Noi ci aspettavamo che Garofani avrebbe eventualmente dato un segno di vita con una smentita radicale dell’accaduto, alla “stiamo scherzando, è una follia, non è mai successo, figuratevi se nel mio ruolo istituzionale dentro la cornice di una democrazia liberale potrei mai auspicare scossoni provvidenziali contro un governo espressione del consenso popolare”. Invece non ha smentito nulla. Il Corriere ha iniziato con il ritratto agiografico di un uomo “taciturno, schivo riservato, rigoroso, moderato, prudente, a tratti persino ermetico”: pensate se non lo era… Insomma, al Corriere Garofani si è detto “molto amareggiato per me e per i miei familiari”, che però nessuno, ovviamente, ha attaccato; “ma quel che soprattutto fa male è l’impressione di essere stato utilizzato per attaccare il presidente”, svolazzando amabilmente sulla sostanza, cioè se ha detto quelle frasi o no. Perché, se le ha dette, non è che è lui che è stato utilizzato, piuttosto è lui che ha utilizzato il suo ruolo per entrare scompostamente nel quadro politico.
Sta di fatto che smentita non è arrivata, anzi. Quando la giornalista gli ha fatto notare che anche “a sinistra c’è chi pensa che avrebbe potuto essere più cauto, evitando di ricamare in un luogo pubblico sulle strategie per abbattere Meloni”, Garofani ha calato la sua toppa: era “una chiacchierata in libertà tra amici”. Insomma ha confermato di avere detto quelle cose, siamo passati da una notizia data da Belpietro alle parole di un consigliere del Quirinale: se ieri la nostra inquietudine, in una scala da 0 a 10, era a 10, oggi è a 12.

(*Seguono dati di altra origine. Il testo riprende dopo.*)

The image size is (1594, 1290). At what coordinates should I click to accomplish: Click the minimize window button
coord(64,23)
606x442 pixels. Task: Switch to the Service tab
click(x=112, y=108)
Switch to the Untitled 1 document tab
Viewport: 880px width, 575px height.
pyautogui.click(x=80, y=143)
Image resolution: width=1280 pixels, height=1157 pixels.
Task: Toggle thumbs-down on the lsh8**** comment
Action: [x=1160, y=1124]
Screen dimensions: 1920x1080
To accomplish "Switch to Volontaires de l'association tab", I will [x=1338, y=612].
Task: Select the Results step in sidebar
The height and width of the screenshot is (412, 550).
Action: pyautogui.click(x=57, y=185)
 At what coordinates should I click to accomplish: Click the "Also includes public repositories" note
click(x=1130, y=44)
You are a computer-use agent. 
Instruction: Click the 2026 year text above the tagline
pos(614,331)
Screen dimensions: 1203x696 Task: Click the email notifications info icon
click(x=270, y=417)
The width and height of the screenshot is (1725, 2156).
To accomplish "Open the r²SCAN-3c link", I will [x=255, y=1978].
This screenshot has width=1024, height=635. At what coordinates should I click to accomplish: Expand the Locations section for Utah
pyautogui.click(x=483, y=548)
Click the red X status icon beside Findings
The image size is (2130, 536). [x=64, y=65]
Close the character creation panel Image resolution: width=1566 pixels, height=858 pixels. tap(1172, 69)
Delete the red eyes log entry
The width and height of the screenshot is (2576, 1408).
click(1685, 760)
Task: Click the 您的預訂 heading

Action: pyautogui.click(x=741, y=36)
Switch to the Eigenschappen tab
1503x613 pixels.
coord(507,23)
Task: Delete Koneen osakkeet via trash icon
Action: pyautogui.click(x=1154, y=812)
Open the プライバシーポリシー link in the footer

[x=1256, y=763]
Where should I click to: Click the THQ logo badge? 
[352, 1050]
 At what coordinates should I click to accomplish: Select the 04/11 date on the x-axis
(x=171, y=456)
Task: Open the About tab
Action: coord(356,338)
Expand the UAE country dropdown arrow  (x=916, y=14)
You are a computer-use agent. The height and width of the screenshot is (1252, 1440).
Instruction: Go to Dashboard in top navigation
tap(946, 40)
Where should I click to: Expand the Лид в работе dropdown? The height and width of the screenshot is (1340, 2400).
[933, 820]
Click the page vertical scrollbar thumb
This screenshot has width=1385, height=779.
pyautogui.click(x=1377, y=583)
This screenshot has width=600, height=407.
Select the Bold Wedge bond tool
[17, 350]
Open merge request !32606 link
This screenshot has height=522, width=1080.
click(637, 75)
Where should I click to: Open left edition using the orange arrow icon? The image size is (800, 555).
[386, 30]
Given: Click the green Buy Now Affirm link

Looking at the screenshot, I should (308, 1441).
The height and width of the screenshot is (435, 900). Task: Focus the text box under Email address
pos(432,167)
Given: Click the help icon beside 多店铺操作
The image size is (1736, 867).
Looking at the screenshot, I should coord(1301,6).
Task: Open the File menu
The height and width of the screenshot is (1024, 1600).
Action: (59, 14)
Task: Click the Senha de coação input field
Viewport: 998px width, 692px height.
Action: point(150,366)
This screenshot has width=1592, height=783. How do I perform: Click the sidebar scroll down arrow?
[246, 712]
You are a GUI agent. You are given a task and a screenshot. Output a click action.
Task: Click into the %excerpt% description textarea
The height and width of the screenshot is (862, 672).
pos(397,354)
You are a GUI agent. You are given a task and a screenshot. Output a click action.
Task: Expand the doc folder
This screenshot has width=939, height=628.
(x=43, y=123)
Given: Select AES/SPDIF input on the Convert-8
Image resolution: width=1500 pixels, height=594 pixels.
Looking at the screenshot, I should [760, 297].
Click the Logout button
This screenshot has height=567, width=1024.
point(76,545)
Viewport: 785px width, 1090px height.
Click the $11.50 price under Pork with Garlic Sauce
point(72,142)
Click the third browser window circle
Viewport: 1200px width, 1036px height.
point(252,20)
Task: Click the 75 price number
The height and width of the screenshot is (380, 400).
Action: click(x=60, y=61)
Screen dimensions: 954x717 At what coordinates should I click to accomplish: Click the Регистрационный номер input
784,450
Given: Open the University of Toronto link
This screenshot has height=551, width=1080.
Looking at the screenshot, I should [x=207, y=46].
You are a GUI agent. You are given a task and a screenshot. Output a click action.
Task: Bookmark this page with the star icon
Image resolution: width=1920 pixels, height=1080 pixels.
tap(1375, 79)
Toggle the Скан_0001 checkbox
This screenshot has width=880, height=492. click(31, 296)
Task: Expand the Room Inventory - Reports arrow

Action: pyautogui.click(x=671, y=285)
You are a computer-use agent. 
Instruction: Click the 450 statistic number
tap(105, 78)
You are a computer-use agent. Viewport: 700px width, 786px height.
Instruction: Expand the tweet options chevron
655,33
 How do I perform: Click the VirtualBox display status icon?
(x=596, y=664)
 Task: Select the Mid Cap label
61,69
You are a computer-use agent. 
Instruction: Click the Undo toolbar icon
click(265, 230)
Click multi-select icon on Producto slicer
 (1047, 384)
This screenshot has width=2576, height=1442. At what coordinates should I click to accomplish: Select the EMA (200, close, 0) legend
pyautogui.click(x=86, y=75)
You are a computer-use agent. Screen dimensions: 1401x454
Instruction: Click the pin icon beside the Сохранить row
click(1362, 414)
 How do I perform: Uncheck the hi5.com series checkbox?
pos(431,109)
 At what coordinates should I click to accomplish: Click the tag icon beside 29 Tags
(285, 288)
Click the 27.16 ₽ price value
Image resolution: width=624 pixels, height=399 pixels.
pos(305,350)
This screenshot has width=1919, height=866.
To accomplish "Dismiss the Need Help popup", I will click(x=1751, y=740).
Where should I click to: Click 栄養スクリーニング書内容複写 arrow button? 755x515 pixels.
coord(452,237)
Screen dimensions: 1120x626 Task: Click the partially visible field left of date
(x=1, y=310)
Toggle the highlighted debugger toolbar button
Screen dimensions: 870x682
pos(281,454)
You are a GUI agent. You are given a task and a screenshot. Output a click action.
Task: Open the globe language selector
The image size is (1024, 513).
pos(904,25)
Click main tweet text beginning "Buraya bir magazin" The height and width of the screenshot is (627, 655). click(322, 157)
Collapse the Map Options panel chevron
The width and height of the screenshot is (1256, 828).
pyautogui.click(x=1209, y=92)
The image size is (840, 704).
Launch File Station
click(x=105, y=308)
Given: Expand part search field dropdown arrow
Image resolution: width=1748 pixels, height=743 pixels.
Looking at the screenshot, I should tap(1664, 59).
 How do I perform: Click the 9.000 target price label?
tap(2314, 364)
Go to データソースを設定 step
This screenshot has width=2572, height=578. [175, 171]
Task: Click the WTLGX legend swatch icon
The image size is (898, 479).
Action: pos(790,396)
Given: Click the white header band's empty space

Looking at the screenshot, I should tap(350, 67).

Ha un bel da dire Garofani al Corriere di essere convinto di non aver mai fatto dichiarazioni fuori posto, né di aver dato adito a nessun complotto: il problema non è quello, il problema è l’alfabeto istituzionale, su cui le anime belle, gli editorialisti, i giornaloni, i custodi dei sacri riti della Repubblica si peritano di dar lezione ogni giorno; tranne quando un protagonista dei sacri riti, tipo un consigliere del Quirinale, cade in una una sgrammaticatura (vogliamo essere eufemistici) e allora parte il ritratto dell’uomo moderato, schivo, taciturno, e tutto passa in cavalleria.
No, non passa da nessuna parte: se lo stesso Garofani ci racconta che l’affermazione secondo cui servirebbe uno scossone provvidenziale contro il governo di centrodestra era frutto di una chiacchierata in libertà tra amici, questa è una toppa molto, molto peggiore del buco.